[[ THE RECORDS, beginning ]]

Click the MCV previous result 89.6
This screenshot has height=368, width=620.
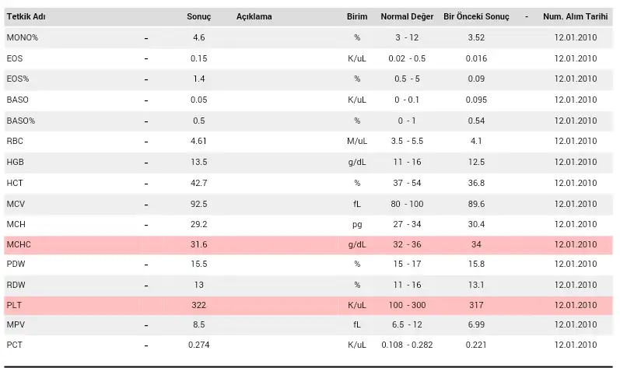476,204
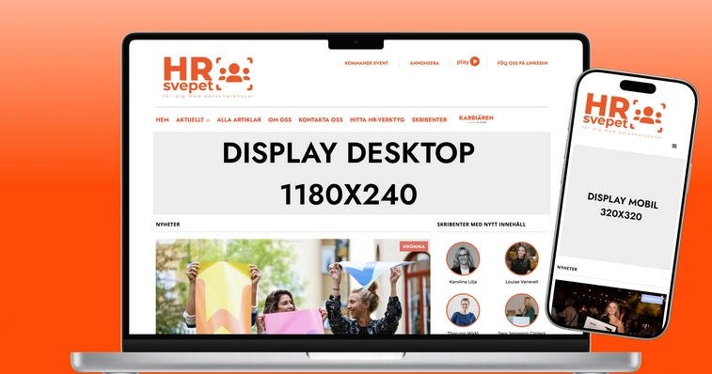712x374 pixels.
Task: Open SKRIBENTER in the navigation
Action: tap(429, 120)
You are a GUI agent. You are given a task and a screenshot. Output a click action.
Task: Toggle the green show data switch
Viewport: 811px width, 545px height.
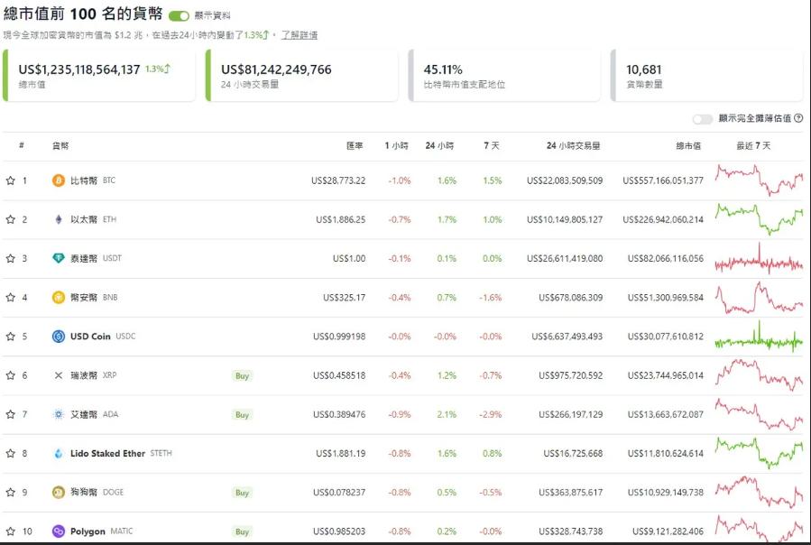[179, 16]
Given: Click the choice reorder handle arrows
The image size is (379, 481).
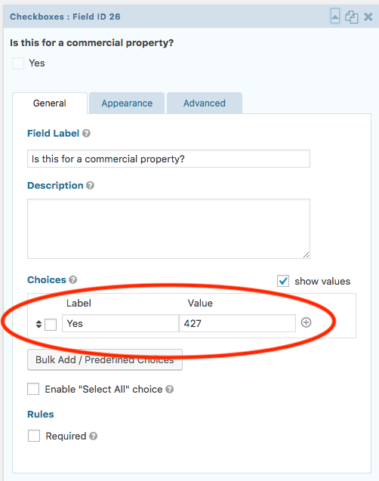Looking at the screenshot, I should [x=39, y=324].
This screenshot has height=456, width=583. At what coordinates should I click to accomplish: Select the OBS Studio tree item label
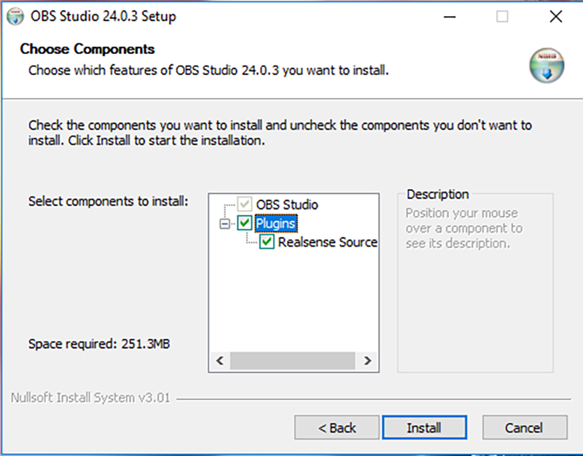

[[ THE RECORDS, end ]]

▶ _WHAT IS EXPECTED_
Extract exactly the lines above from the line containing "Given: Click the choice reorder handle arrows" through the last one, both ends included, but not the pictures.

▶ _TASK RESPONSE_
Given: Click the choice reorder handle arrows
The image size is (379, 481).
Looking at the screenshot, I should [x=39, y=324].
This screenshot has height=456, width=583. At what coordinates should I click to accomplish: Select the OBS Studio tree item label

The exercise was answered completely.